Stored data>
--
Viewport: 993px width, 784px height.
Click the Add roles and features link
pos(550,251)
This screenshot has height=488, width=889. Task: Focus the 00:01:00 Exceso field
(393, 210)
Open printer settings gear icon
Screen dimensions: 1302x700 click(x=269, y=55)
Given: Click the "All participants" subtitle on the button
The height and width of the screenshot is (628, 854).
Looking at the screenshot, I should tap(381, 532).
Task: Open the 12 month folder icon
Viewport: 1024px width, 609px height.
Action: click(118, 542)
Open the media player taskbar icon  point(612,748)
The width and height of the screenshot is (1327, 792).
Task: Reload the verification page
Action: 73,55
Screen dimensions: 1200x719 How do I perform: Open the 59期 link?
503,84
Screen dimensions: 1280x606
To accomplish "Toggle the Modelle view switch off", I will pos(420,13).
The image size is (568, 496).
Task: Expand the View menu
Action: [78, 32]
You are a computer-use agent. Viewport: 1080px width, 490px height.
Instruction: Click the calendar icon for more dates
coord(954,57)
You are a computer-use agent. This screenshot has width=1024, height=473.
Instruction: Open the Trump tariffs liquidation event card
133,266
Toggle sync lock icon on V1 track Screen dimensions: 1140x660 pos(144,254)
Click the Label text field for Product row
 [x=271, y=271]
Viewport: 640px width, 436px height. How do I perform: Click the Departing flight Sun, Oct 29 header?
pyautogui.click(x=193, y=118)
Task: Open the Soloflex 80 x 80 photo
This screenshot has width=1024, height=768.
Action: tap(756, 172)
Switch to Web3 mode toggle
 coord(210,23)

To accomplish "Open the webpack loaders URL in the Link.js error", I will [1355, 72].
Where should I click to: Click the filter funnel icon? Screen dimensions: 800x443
--
Retype every record above exactly as it appears.

Viewport: 993px width, 784px height.
Click the Add roles and features link
pos(550,251)
This screenshot has height=488, width=889. Task: Focus the 00:01:00 Exceso field
(393, 210)
Open printer settings gear icon
Screen dimensions: 1302x700 click(x=269, y=55)
Given: Click the "All participants" subtitle on the button
The height and width of the screenshot is (628, 854).
Looking at the screenshot, I should tap(381, 532).
Task: Open the 12 month folder icon
Viewport: 1024px width, 609px height.
Action: click(118, 542)
Open the media player taskbar icon  point(612,748)
The width and height of the screenshot is (1327, 792).
Task: Reload the verification page
Action: 73,55
Screen dimensions: 1200x719 How do I perform: Open the 59期 link?
503,84
Screen dimensions: 1280x606
To accomplish "Toggle the Modelle view switch off", I will pos(420,13).
The image size is (568, 496).
Task: Expand the View menu
Action: [78, 32]
You are a computer-use agent. Viewport: 1080px width, 490px height.
Instruction: Click the calendar icon for more dates
coord(954,57)
You are a computer-use agent. This screenshot has width=1024, height=473.
Instruction: Open the Trump tariffs liquidation event card
133,266
Toggle sync lock icon on V1 track Screen dimensions: 1140x660 pos(144,254)
Click the Label text field for Product row
 [x=271, y=271]
Viewport: 640px width, 436px height. How do I perform: Click the Departing flight Sun, Oct 29 header?
pyautogui.click(x=193, y=118)
Task: Open the Soloflex 80 x 80 photo
This screenshot has width=1024, height=768.
Action: tap(756, 172)
Switch to Web3 mode toggle
 coord(210,23)

To accomplish "Open the webpack loaders URL in the Link.js error", I will [1355, 72].
Where should I click to: Click the filter funnel icon? Screen dimensions: 800x443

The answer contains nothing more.